Anxiety in Teens

In today’s classroom, one in eight students will suffer from anxiety. Many people do not notice it, while the students dealing with it struggle to handle it. This poses the question, what causes anxiety, and how can students deal with it?

Anxiety is common and everyone has it every now and then. Maybe you get anxious giving a presentation in class, or a test you didn’t study for in next bell and you don’t know what to do. The best way to explain having anxiety (more so an anxiety attack) is that you have that feeling, and it’s almost constantly looming. Think of a child scared to go to sleep because they saw something that frightened them, and that is how some people describe the way their anxiety affects them. Everyone is affected differently, but it’s how they react to it that makes the difference.

Humans have had what’s called the “flight, fight or freeze” mechanic since the beginning of time. Say a bear was coming to attack you, and your options were to fight, leave or freeze. The human body still reacts that way, but the threat isn’t physical. When having an anxiety attack the body thinks you are under attack, and sends out adrenaline for three to five minutes, causing the flight, fight or freeze reaction. But, you have to contradict that instinct, you can’t handle something ‘irrational’ like a fear from anxiety by trying to do something ‘rational’. In a sense you have to let the bear attack, you have to let the anxiety ride out in order to avoid suffering from it.

Most anxiety or stress comes from a discomfort rather than actual danger, and once you are uncomfortable you begin to anticipate, and the anticipation and make it worse. Children with anxiety are at a high risk to perform poorly at school and can become for susceptible to other mental illnesses.


Every person handle anxiety different, but it’s always important to make sure it is handled. Teachers are more often than not willing to work with you if you are feeling anxious, so you should talk to them and let them know what’s going on so you can make a plan. Anxiety is scary , but it gets a lot easier to handle once you figure out how.

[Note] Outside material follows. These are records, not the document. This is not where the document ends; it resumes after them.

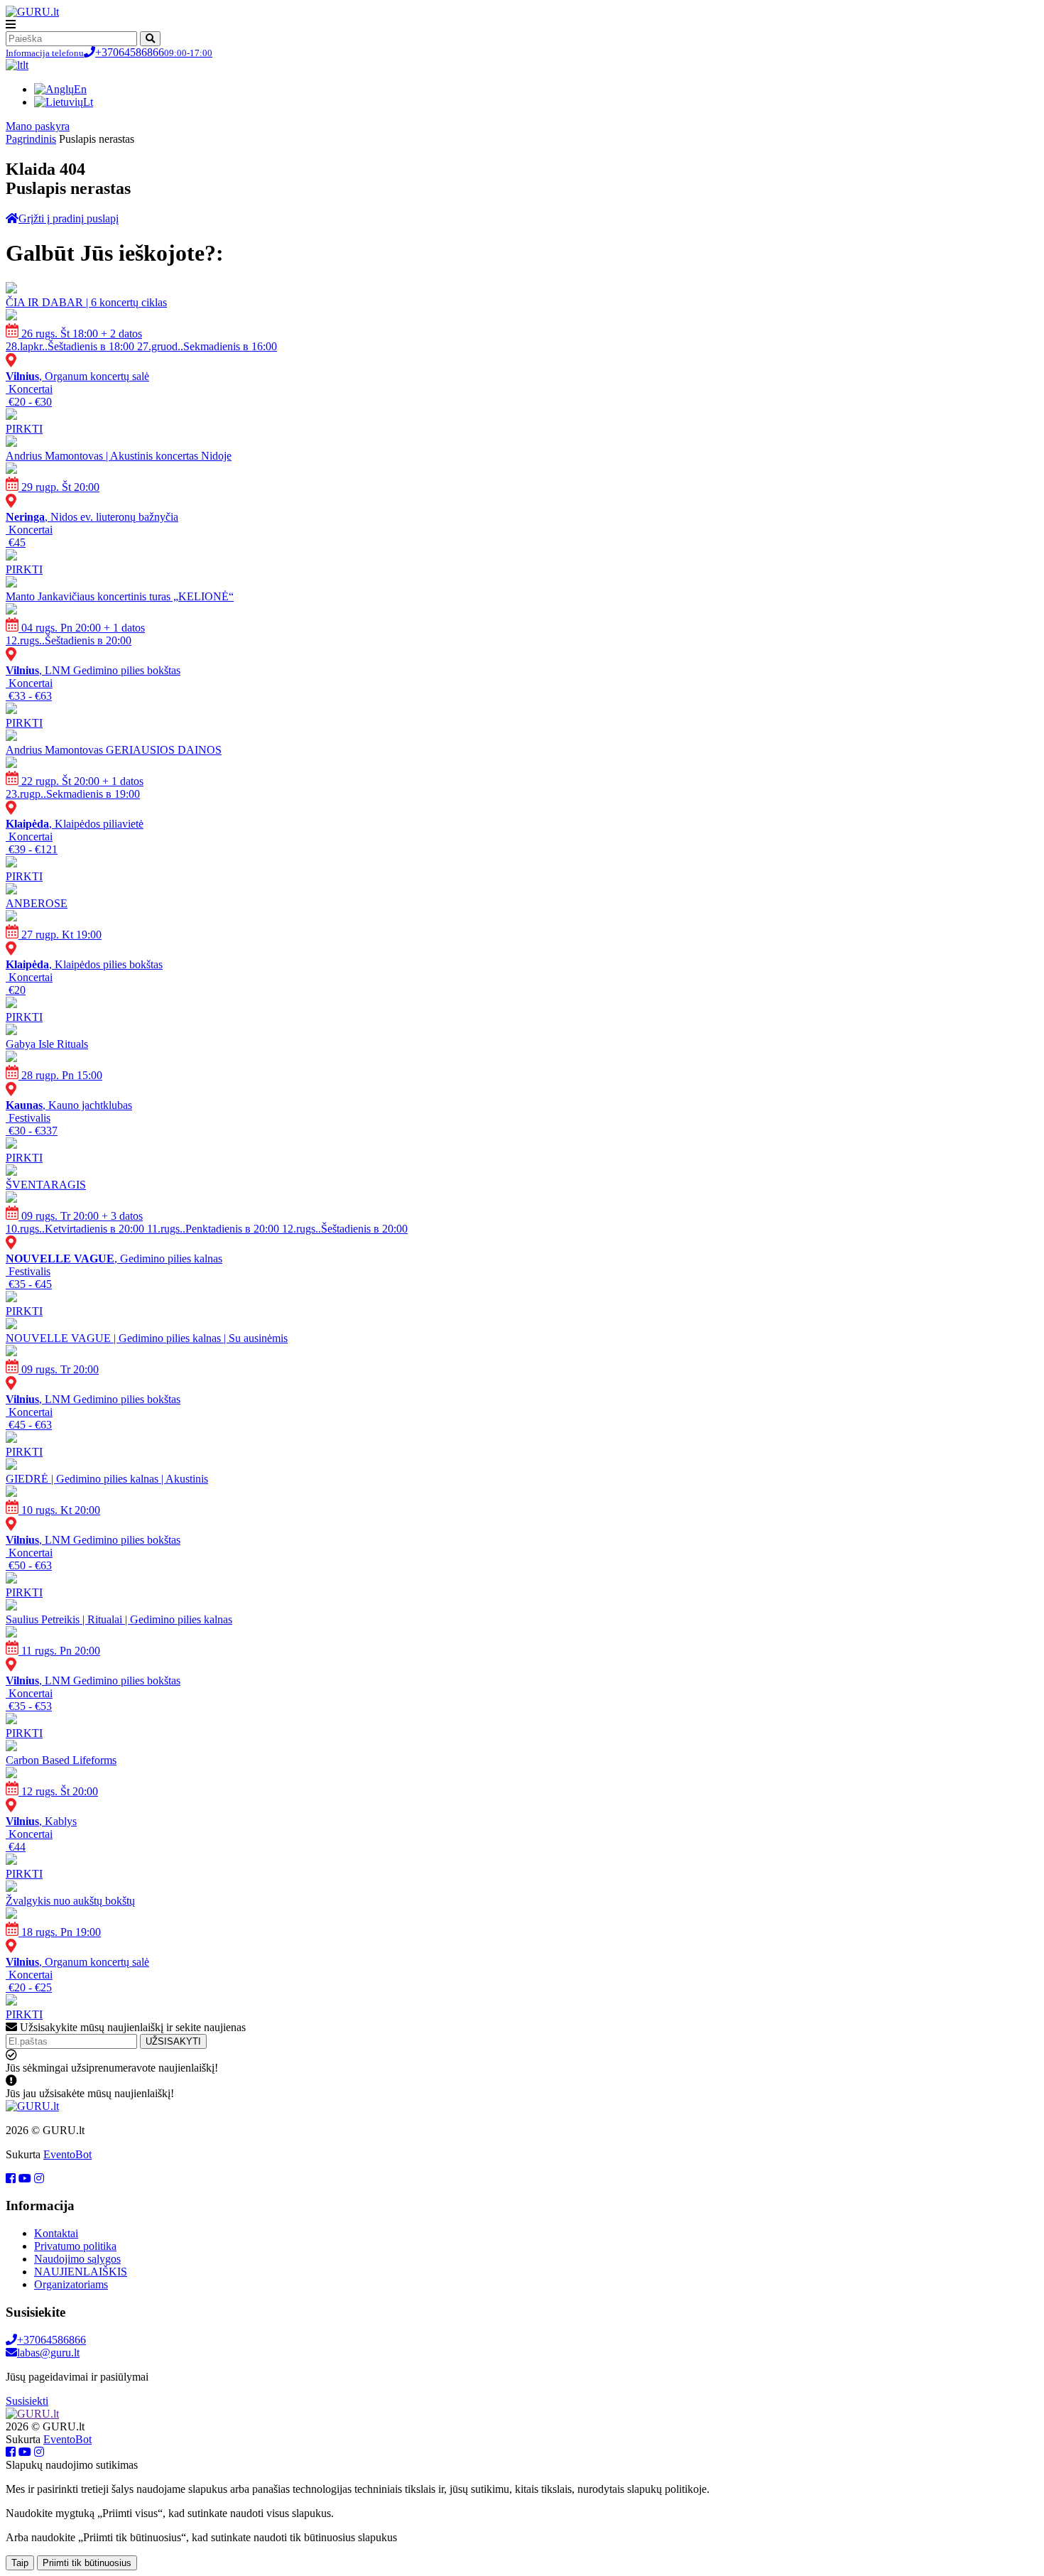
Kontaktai (56, 2233)
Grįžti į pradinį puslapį (68, 218)
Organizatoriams (71, 2284)
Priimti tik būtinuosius (87, 2563)
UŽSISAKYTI (173, 2041)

Since the 1950s, anxiety has been on the rise. Increasing amounts of stress, social media and pressure have been some of the leading causes. The pressure to learn and adapt in the modern world is high, so there are understandably high expectations set. With the selectivity of colleges, students feel so overwhelmed with their workload that they are easily affected by mental illness. School is no longer so much a place to learn, but a place where children have to compete in order to succeed. Over commitment between school, social life, family obligation and sports turns life into a balancing game. Teachers have noticed that students in high level classes deal much more with anxiety and migraines. No one wants to put themselves under this stress, but the pressure to succeed makes it seem like it.